Kendricks v. Westhab, Inc.

SUMMARY ORDER

Appeal from the United States District Court for the Southern District of New York (Marrero, /.).

UPON DUE CONSIDERATION, IT IS HEREBY ORDERED, ADJUDGED, AND DECREED that the judgment of the District Court be and it hereby is AFFIRMED.

On October 31, 1997, Maverick Ken-dricks filed pro se a complaint against Westhab, Inc., alleging violations of the Americans with Disabilities Act (ADA), 42 U.S.C. §§ 12102 et seq., based on Westh-ab’s termination of his employment, its failure to accommodate his disability, unequal terms and conditions of his employment, and Westhab’s retaliation on the basis of his race, sexual preference, and disability. Kendricks’ claimed disability allegedly resulted from an incident where he “fell on Westhab grounds [and] hit [his] head.”

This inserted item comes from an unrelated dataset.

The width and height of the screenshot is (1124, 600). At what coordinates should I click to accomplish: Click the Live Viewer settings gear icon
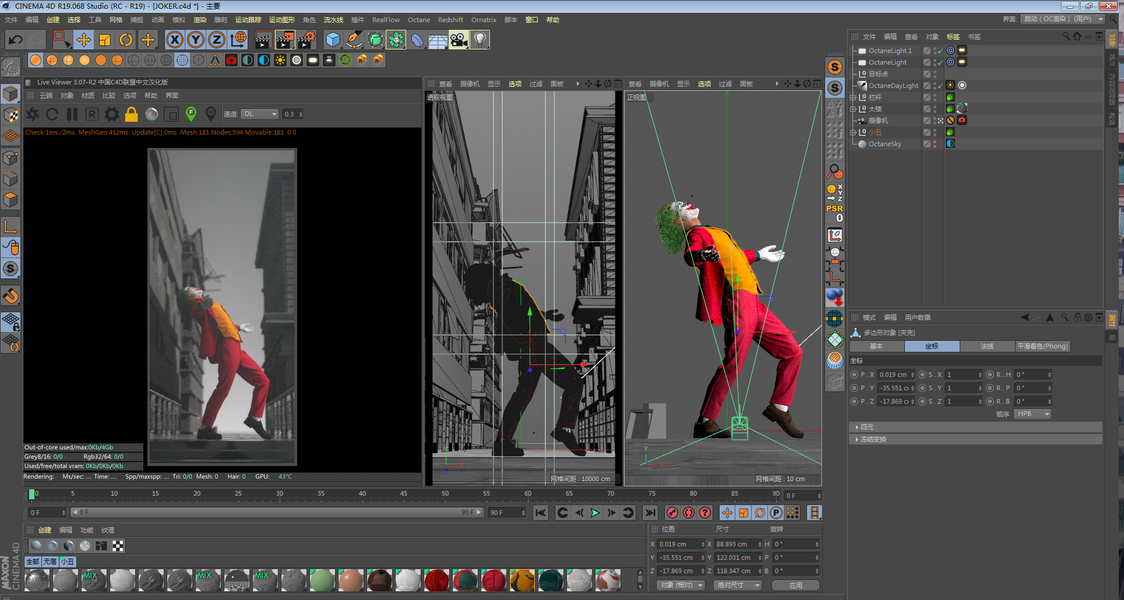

In August 1999, Westhab moved to dismiss Kendrick’s complaint pursuant to Federal Rule of Civil Procedure 12(b)(6). Kendricks opposed Westhab’s motion. In February 2000, Magistrate Judge Ellis issued a report and recommendation suggesting that Westhab’s motion to dismiss should be granted. The Magistrate Judge also advised that because Kendricks was filing pro se, he should be granted leave to replead his disability and retaliation claims. Kendricks filed an objection. By order entered September 26, 2000, the district court adopted the Magistrate Judge’s report and recommendation in its entirety.

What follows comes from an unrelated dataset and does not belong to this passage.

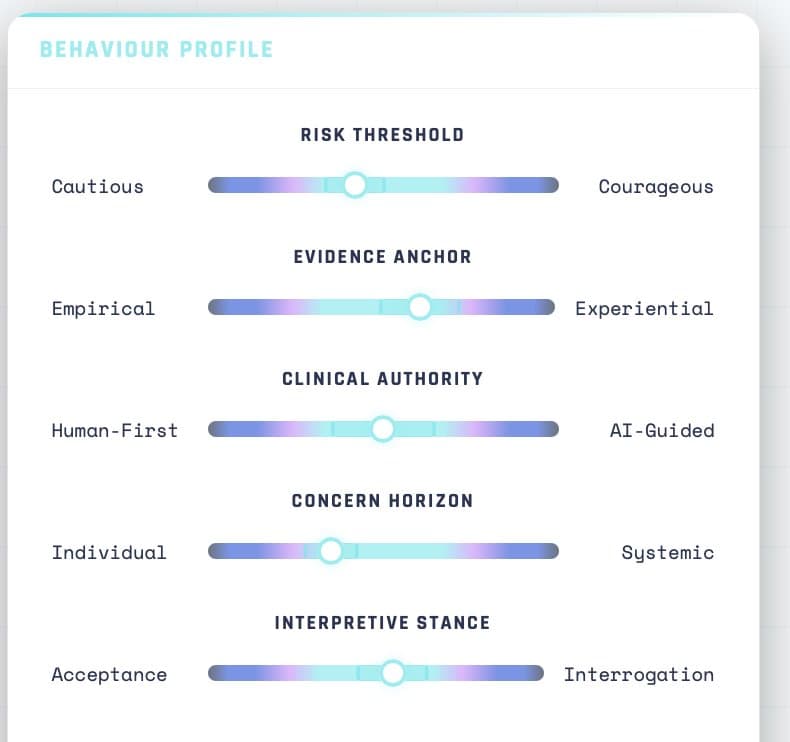This screenshot has width=790, height=742.
Task: Click Clinical Authority track near AI-Guided end
Action: pos(545,429)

Kendricks exercised his option to re-plead and filed an amended complaint in January 2001. In his amended complaint, Kendricks alleged (1) that Westhab violated the ADA by not accommodating his disability, which was the result of an accident on Westhab’s premises; (2) that Westhab and its employees conspired to prevent his receipt of benefits by providing false information to the state insurance fund; and (3) that he was terminated in *620retaliation for his activism in speaking out against Westhab’s discriminatory practices. In February 2001, Westhab moved to dismiss Kendricks’ complaint, arguing (1) that Kendricks’ claims of retaliation were conclusory, vague, and not raised in his Equal Employment Opportunity Commission (EEOC) complaint; (2) that falling and hitting one’s head is not a disability under the ADA; (8) that Kendricks’ claims of nonaccommodation were conclusory; (4) that Kendricks’ remaining claims were conclusory; (5) that Kendricks’ entire complaint was untimely; and (6) that Ken-dricks’ claims were barred by the statute of limitations. Kendricks opposed Westh-ab’s motion to dismiss.

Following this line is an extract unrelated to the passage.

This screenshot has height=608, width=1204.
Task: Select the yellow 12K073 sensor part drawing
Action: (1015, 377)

On September 5, 2001, the Magistrate Judge Ellis issued a report and recommendation suggesting that Westhab’s motion to dismiss be granted. With respect to Kendricks’ ADA discrimination claim, the Magistrate Judge found (1) that Kendricks had neither alleged nor shown that his head injury limited a major life activity or that he was regarded as being disabled and therefore hadn’t alleged sufficient facts to show a disability under the ADA; (2) that even if he were disabled, Ken-dricks had not shown that Westhab knew of that disability; and (3) that Westhab had accommodated his head injury by granting him approximately three months leave of absence. With respect to Ken-dricks’ retaliation claim, the Magistrate Judge found that Kendricks’ allegations were vague and had indicated neither that his statements constituted protected activity nor that there was any causal link between the statements and his dismissal.

Kendricks objected to the Magistrate Judge’s report and recommendation. On October 17, 2001, after having received the objections, the court entered final judgment accepting the report and recommendation in its entirety. Kendricks appeals from this judgment.

DISCUSSION

The Magistrate Judge and the district court admirably gave the appellant any number of opportunities to amend, clarify, and correct his complaint. We have examined all of appellant’s claims and find them meritless, for substantially the same reasons stated by the Magistrate Judge’s report and recommendation of September 5, 2001, as adopted by the district court. Accordingly, we AFFIRM the judgment of the district court.